Isso quer dizer que revólveres, metralhadoras e munições caminham para ter alíquotas menores do que as atuais; que a guerra contra a obesidade e a má alimentação, inclusive de crianças, perde força; que o plástico, um dos maiores problemas ambientais do mundo, que demora meio século para se decompor e mata a vida marinha e os oceanos, terá imposto inferior aos das embalagens de papelão.

Na regulamentação foram incluídos novos itens de redução de alíquotas, como água mineral, mate e tapioca, estes dois últimos na tentativa de paridade com o café e farinha de trigo. Aumentaram-se ainda as regalias da Zona Franca de Manaus, cujo modelo de benefícios atuais já fere a competitividade da produção industrial do restante do país.

Isso sem falar o óbvio: isenção de um lado aumenta a alíquota de outro, além de ser socialmente injusta, ainda que pareça o inverso. Quando se reduz o imposto das fraldas, por exemplo, beneficia-se o bolso do rico, que pode pagar a alíquota cheia, e não se resolve o problema dos pobres, com baixo acesso a elas com ou seu imposto. Melhor seria incluir esse tipo de produto no bem pensado cashback.

Mesmo com passos tortos, a regulamentação da reforma tributária foi comemorada por substituir o atual sistema, completamente caótico e oneroso. Mas para-se por aqui.
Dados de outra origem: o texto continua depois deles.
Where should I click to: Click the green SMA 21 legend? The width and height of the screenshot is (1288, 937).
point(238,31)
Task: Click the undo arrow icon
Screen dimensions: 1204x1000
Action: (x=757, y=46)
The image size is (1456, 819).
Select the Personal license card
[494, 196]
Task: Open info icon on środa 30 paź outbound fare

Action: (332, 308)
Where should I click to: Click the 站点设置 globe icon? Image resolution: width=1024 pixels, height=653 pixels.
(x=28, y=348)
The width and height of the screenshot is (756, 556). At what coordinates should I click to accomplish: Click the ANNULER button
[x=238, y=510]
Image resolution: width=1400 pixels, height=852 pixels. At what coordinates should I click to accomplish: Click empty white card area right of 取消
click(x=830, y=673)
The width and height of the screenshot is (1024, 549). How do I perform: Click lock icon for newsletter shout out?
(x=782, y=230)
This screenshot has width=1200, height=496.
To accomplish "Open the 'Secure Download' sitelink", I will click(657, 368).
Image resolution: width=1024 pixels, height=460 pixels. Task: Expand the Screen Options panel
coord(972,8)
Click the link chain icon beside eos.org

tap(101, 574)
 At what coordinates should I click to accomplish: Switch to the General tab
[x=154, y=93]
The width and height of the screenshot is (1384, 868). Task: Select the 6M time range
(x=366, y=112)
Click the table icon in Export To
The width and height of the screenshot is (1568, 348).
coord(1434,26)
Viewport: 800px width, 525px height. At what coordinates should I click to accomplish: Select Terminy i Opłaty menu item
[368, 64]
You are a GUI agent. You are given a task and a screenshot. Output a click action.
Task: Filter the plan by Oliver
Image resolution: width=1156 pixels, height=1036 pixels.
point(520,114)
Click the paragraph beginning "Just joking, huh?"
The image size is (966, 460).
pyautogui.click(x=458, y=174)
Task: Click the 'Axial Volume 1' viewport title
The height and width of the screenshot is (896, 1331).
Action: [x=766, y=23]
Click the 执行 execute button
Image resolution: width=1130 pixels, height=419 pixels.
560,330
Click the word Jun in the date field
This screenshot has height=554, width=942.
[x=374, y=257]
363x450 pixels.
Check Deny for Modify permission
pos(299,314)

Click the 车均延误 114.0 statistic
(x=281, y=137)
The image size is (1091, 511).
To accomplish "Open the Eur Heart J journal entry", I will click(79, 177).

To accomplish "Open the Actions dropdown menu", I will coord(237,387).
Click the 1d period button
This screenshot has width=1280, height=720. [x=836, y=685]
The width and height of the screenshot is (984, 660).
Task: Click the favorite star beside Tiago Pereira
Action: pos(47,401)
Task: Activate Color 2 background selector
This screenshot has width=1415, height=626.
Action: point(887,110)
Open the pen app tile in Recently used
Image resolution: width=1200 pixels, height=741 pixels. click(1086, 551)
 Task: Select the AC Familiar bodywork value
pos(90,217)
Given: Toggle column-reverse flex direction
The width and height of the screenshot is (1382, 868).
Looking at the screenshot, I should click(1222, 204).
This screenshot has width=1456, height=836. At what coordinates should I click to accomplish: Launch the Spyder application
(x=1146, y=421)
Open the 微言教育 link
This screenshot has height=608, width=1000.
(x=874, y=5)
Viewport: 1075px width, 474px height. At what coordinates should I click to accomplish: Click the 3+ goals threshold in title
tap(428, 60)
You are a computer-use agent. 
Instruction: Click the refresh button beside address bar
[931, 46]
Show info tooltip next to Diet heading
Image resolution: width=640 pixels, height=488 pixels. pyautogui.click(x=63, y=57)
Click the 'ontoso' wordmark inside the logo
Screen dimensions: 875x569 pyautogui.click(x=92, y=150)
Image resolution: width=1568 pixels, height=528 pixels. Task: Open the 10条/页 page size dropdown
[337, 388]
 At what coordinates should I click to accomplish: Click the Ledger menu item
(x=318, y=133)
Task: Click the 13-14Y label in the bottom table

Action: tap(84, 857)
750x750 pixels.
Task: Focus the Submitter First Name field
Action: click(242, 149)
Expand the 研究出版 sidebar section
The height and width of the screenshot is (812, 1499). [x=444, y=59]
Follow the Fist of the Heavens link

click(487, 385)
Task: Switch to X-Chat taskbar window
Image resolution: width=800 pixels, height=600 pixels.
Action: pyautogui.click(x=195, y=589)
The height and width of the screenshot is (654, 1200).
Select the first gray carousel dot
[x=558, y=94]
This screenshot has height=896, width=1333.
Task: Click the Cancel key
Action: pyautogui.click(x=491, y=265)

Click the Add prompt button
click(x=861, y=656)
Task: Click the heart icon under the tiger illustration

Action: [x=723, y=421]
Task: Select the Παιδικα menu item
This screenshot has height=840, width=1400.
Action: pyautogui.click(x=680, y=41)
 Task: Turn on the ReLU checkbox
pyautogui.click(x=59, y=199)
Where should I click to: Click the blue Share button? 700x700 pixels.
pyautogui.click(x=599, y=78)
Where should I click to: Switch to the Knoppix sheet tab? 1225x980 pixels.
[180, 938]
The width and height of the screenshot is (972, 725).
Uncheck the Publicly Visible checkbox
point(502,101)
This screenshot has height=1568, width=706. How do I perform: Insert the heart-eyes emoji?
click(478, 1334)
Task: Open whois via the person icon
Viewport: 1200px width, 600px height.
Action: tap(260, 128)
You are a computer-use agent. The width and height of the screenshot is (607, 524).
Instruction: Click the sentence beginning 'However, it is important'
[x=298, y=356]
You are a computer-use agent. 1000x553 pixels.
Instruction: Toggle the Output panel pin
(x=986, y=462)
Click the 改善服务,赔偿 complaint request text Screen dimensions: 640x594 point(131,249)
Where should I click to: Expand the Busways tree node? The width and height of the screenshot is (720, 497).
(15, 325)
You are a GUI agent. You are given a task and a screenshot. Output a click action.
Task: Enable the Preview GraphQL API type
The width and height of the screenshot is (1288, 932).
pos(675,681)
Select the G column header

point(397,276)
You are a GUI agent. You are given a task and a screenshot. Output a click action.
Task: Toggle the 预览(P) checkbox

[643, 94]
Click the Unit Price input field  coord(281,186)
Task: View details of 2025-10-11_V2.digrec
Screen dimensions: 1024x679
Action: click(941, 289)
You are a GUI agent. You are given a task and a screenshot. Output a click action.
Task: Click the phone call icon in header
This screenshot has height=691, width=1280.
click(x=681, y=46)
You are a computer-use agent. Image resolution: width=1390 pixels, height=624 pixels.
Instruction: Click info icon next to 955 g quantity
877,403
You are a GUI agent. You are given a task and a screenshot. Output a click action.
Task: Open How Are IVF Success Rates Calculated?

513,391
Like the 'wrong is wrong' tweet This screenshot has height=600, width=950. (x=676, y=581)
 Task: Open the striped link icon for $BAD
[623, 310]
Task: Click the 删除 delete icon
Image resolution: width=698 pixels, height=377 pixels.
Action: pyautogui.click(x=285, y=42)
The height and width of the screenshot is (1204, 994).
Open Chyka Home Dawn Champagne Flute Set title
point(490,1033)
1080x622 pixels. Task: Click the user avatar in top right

No geral, o volume de lambanças feitas pelos deputados e senadores nas duas últimas semanas – e ainda devem vir mais até a próxima sexta-feira – é de arrepiar.

Caberá ao governo vetar pelo menos a completa desfiguração do Estatuto do Desarmamento feita pela Câmara e a loucura do Senado de incluir incentivos às poluentes térmicas de carvão no marco legal das eólicas em alto mar, que deveria ser incentivo à produção de energia limpa. Um escândalo. A lista de imoralidades dos últimos dias inclui ainda a criação de uma nova estatal que deve consumir mais de R$ 50 milhões: a Companhia das Docas de Alagoas, um mimo de final de mandato ao presidente da Câmara, o alagoano Artur Lira (Progressistas).

Enquanto isso, os projetos essenciais como o ajuste fiscal, a definição do novo salário mínimo e o orçamento para o próximo ano chegam à última semana legislativa sem serem votados. Aguardam o destravamento de pelo menos R$ 7 bi das emendas prometidas pelo governo, ainda que o repasse acordado com o Executivo seja uma burla às determinações de transparência exigidas pelo STF.

O mais incrível é que os absurdos foram normalizados – poucas são as indignações.

Suas excelências não só estão de costas para o país; estão se lixando para a população. Ao fazê-lo, enlameiam um dos três pilares do Estado, ampliando o descrédito na democracia representativa.